Hadoop Installation : 2.6.0 Part II

This post is continuation of Part I. Please check the Part I here.

We have downloaded the Hadoop and configured the SSH as well. Now we are going to start with Hadoop configuration files.

3. /usr/local/hadoop/etc/hadoop/core-site.xml:

The /usr/local/hadoop/etc/hadoop/core-site.xml file contains configuration properties that Hadoop uses when starting up.
This file can be used to override the default settings that Hadoop starts with.

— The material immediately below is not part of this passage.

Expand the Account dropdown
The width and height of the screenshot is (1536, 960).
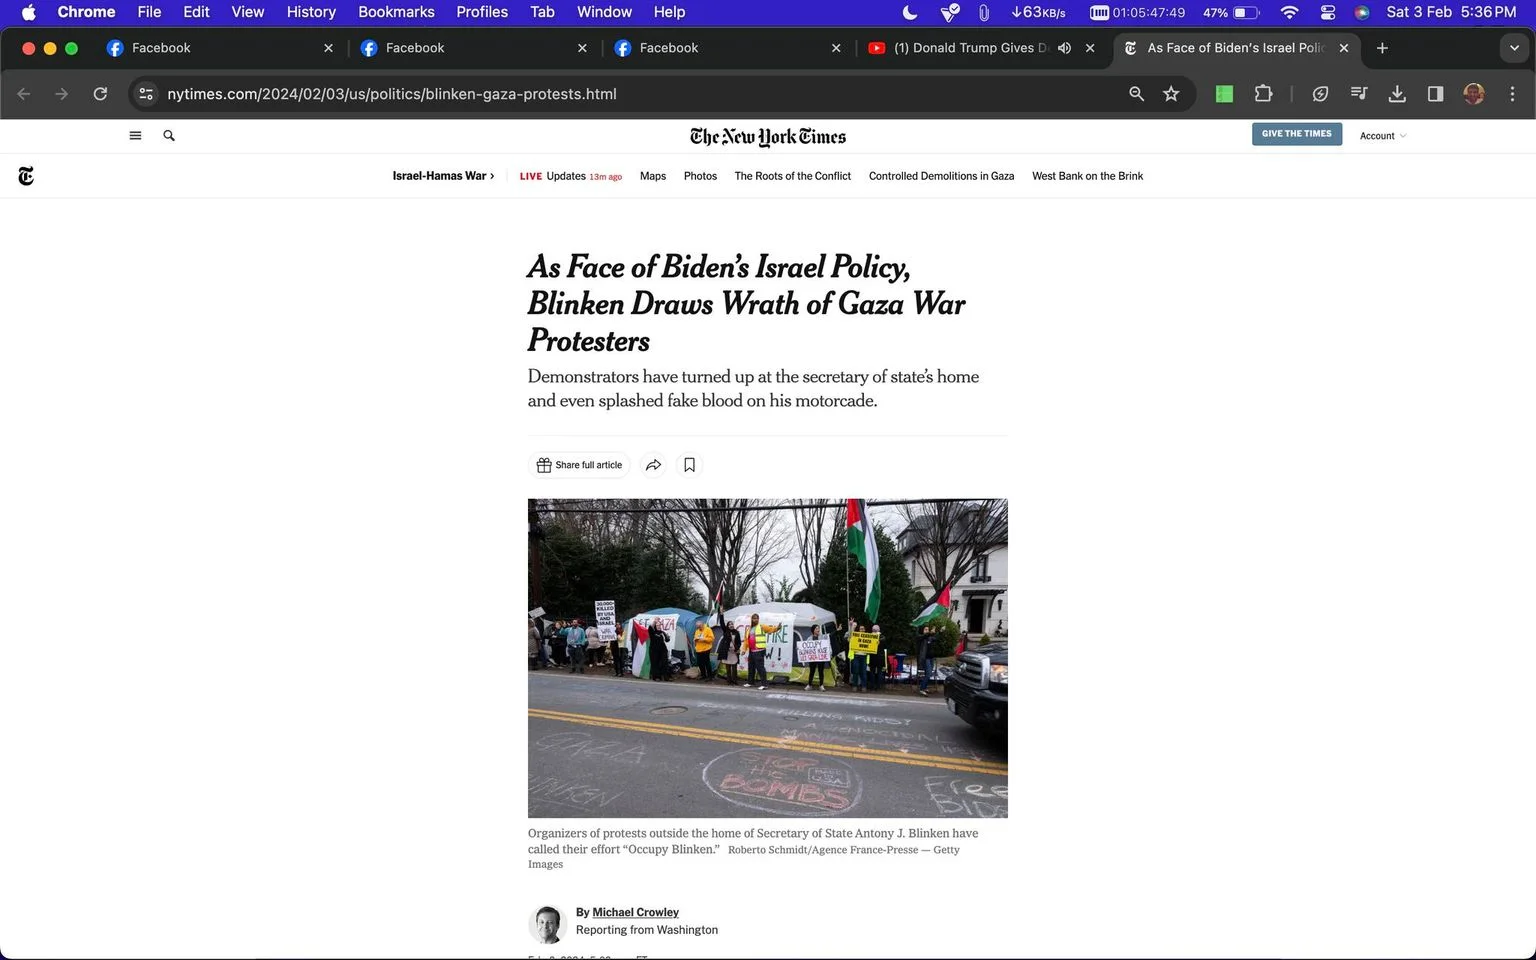click(x=1382, y=136)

hduser@laptop:~$ sudo mkdir -p /app/hadoop/tmp

hduser@laptop:~$ sudo chown hduser:hadoop /app/hadoop/tmp

Open the file and enter the following in between the <configuration></configuration> tag:

hduser@laptop:~$ nano /usr/local/hadoop/etc/hadoop/core-site.xml

 

<configuration>

 <property>

  <name>hadoop.tmp.dir</name>

  <value>/app/hadoop/tmp</value>

  <description>A base for other temporary directories.</description>

 </property>

 

 <property>

  <name>fs.default.name</name>

  <value>hdfs://localhost:54310</value>

  <description>The name of the default file system.  A URI whose

  scheme and authority determine the FileSystem implementation.  The

  uri’s scheme determines the config property (fs.SCHEME.impl) naming

  the FileSystem implementation class.  The uri’s authority is used to

  determine the host, port, etc. for a filesystem.</description>

 </property>

</configuration>

4. /usr/local/hadoop/etc/hadoop/mapred-site.xml

By default, the /usr/local/hadoop/etc/hadoop/ folder contains
/usr/local/hadoop/etc/hadoop/mapred-site.xml.template
file which has to be renamed/copied with the name mapred-site.xml:

hduser@laptop:~$ cp /usr/local/hadoop/etc/hadoop/mapred-site.xml.template /usr/local/hadoop/etc/hadoop/mapred-site.xml

The mapred-site.xml file is used to specify which framework is being used for MapReduce.
We need to enter the following content in between the <configuration></configuration> tag:

<configuration>

 <property>

  <name>mapred.job.tracker</name>

  <value>localhost:54311</value>

  <description>The host and port that the MapReduce job tracker runs

  1. If “local”, then jobs are run in-process as a single map

  and reduce task.

  </description>

 </property>

</configuration>

5. /usr/local/hadoop/etc/hadoop/hdfs-site.xml

The /usr/local/hadoop/etc/hadoop/hdfs-site.xml file needs to be configured for each host in the cluster that is being used.
It is used to specify the directories which will be used as the namenode and thedatanode on that host.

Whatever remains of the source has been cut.